Suggs, who studies how media images affect individual attitudes about health and sports issues, will help examine how in-person seminars and multimedia presentations affect athletes' attitudes toward reporting concussions. "The problem is, athletes are unwilling to report concussions because they're worried about compromising their status on the team," he said. "We're trying to work with the athletes and the people surrounding them to make concussion reporting less of a threat."
A survey will be conducted to determine athletes' knowledge and attitudes toward concussions, and the results will be used to create an intervention strategy delivered in multiple platforms. Parents and coaches will be involved in the process as well, which will help reinforce among the athletes the importance of reporting a concussion. While there are no military participants in the research, the Department of Defense plans to use the study to address similar concussion-reporting issues among soldiers.
The research team also includes Ron Courson, director of sports medicine for the UGA Athletic Department; Fred Reifsteck, UGA's head team physician; coaches and athletes at Division II and III schools in Georgia; and Laura Bierema, associate dean for academic programs in the College of Education.

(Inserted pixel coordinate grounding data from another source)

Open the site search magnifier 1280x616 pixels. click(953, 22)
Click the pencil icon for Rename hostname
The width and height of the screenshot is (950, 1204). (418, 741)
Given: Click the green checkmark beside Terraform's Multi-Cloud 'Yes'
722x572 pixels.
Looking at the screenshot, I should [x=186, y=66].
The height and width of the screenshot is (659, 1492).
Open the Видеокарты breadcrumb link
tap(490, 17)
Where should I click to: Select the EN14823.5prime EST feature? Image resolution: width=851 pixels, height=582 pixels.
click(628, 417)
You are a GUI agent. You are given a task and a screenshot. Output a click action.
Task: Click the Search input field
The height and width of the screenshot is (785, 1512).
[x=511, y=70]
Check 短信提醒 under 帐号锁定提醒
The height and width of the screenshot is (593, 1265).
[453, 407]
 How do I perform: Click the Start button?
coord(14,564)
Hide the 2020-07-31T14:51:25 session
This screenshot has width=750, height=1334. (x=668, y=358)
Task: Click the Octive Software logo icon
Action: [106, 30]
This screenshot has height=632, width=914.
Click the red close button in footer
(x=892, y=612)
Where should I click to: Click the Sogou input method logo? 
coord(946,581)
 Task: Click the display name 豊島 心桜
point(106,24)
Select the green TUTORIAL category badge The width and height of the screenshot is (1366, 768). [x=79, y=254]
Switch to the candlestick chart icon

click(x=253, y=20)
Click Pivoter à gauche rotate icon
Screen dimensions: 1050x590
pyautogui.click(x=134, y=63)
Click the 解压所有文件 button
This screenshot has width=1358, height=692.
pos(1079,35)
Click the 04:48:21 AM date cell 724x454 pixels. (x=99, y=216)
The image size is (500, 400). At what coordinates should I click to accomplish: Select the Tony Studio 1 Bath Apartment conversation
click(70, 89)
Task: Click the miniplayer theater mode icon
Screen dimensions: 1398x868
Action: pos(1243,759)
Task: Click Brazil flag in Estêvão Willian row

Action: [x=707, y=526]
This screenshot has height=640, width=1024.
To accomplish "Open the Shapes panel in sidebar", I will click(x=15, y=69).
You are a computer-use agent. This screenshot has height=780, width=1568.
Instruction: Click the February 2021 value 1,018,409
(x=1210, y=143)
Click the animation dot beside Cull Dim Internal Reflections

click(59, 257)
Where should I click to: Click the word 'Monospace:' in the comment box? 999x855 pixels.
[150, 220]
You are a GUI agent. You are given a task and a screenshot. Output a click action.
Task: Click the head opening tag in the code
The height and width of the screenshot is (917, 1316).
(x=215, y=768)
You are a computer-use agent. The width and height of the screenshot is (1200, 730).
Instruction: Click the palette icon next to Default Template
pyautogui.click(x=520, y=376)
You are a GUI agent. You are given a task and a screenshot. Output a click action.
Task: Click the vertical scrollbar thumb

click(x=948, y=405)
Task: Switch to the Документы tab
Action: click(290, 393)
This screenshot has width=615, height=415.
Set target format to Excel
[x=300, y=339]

Schmidt said at the end of the study the team plans to present guidelines to be distributed throughout the NCAA to encourage reporting concussions derived from scientific evidence. This dives deeper than current concussion information given to athletes, which focuses on simply knowing the facts about a concussion. This new program would address questions elite student athletes ask, such as, "What will my parents think?" and "What will my coaches think?"
"A concussion can represent a threat to your status, a threat to your identity as part of an elite group," she said. "We're showing people it's OK to have injuries treated and make yourself stronger."